● **Your instructions**
All that is wanted is a word-for-word copy of the line with "The height and width of the screenshot is (409, 768)." and every line after it in the data below.

___ Source data

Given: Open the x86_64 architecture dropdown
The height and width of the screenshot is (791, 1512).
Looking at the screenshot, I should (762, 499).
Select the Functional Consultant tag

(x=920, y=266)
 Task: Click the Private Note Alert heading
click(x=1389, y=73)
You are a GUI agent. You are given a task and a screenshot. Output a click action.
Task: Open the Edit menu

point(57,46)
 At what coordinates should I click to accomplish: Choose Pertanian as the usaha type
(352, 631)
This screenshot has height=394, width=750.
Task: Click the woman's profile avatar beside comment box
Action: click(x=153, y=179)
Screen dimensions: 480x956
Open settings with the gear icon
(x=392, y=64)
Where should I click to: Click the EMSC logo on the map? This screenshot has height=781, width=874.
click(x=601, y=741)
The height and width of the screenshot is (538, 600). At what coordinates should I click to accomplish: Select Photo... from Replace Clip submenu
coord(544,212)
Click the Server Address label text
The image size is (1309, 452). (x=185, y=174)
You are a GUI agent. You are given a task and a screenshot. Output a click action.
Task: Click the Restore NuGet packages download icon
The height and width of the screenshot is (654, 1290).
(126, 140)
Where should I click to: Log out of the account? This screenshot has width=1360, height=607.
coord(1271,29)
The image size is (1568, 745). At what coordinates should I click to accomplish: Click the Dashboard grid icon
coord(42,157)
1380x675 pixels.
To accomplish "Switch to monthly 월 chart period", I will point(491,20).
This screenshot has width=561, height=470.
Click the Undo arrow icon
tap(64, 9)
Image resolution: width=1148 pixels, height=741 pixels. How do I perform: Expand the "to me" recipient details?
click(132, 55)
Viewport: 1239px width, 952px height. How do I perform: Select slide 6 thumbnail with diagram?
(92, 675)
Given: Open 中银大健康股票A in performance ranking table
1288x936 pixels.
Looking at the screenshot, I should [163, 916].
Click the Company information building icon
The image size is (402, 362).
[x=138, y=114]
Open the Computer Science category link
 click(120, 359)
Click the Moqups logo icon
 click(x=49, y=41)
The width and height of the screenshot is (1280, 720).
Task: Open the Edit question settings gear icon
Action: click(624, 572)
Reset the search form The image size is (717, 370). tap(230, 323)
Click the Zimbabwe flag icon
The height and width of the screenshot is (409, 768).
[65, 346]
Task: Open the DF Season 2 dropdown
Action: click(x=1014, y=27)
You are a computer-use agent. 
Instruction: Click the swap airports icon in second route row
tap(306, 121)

______

● **Solution for this task**
The height and width of the screenshot is (409, 768).
[65, 346]
Task: Open the DF Season 2 dropdown
Action: click(x=1014, y=27)
You are a computer-use agent. 
Instruction: Click the swap airports icon in second route row
tap(306, 121)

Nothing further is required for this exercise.